[Begin SOURCE PASSAGE]

Docker image for static DASH

Repository name in Docker Hub: williamyeh/dash

This Docker image contains only a static version of DASH (“the Debian Almquist Shell”).

Purpose

To build a minimal Docker image, you may begin with scratch, and then add something (usually static binary files without any runtime dependency) into it.

Sometimes we'd also like to put simple wrapper scripts into the image, too. Most people will begin with base images such as busybox, progrium/busybox, or alpine. However, even the BusyBox itself can be slimed down further, since the only thing needed here is a sh-compatible shell to interpret and execute our *.sh files.

For this case, I build a minimal Docker base image that contains only a statically linked program: DASH (“the Debian Almquist Shell”). To be more friendly to derived work, I also replace the only GPLv2 part in DASH (the mksignames.c file) with an MIT-style data source: “SIGNAL(7) in Linux Programmer’s Manual”.

[End SOURCE PASSAGE]
[Begin SUPPLIED MATERIAL]

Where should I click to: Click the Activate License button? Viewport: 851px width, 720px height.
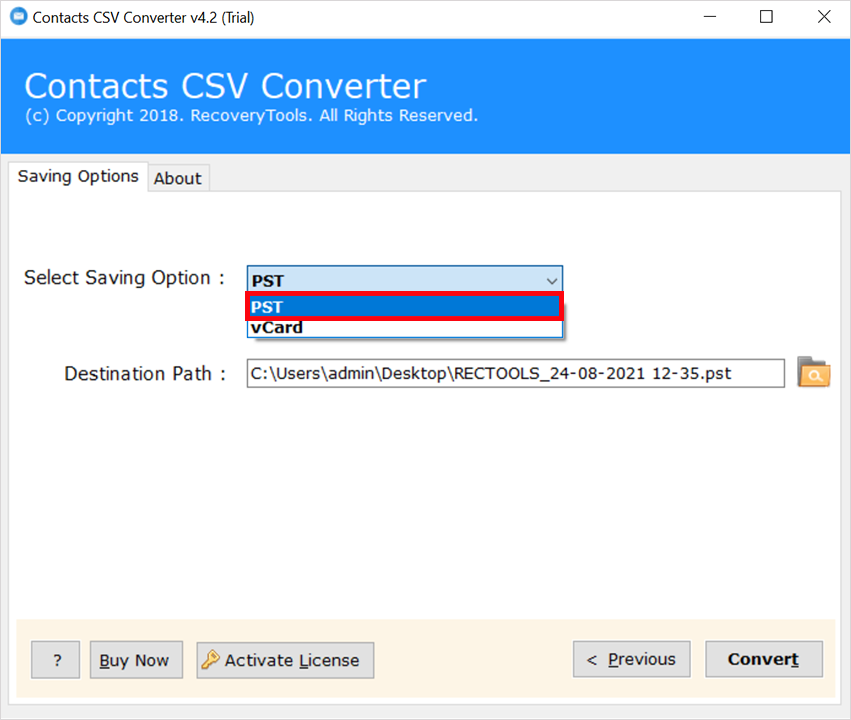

[End SUPPLIED MATERIAL]

GIVEN EXERCISE:
Carry on the write-up about the Docker image for static DASH, starting right after its last sentence.

EXPECTED OUTPUT:
Features

  • Highly compatible with "sh" (Bourne Shell).

  • Small (about 1.4 MB).

  • Permissive free software license.

Usage

Mostly used as a base image. For example:

# First, inherit from this image...
FROM williamyeh/dash

# Then, put your static binaries and scripts below...
COPY ...
ADD  ...

About the rootfs

To build the rootfs on your own, see instructions for more details.

Dependencies

  • scratch.

History

  • 1.1 - Replace the only GPLv2 part in DASH (mksignames.c) with an MIT-style data source.
  • 1.0 - Initial release.

Author

William Yeh, william.pjyeh@gmail.com

License

This image contains three components; each has its own license statement, respectively.

  1. The first part is DASH. This part, excluding the mksignames.c file (removed from this Docker image), is primarily licensed under 3-clause BSD. See the license file of DASH for more details.

  2. The second part, the new-signames.c file, is hand-crafted by me according to an MIT-style data source: “SIGNAL(7) in Linux Programmer’s Manual”.

  3. The remain parts, written by me, is released to public domain. See LICENSE file for details.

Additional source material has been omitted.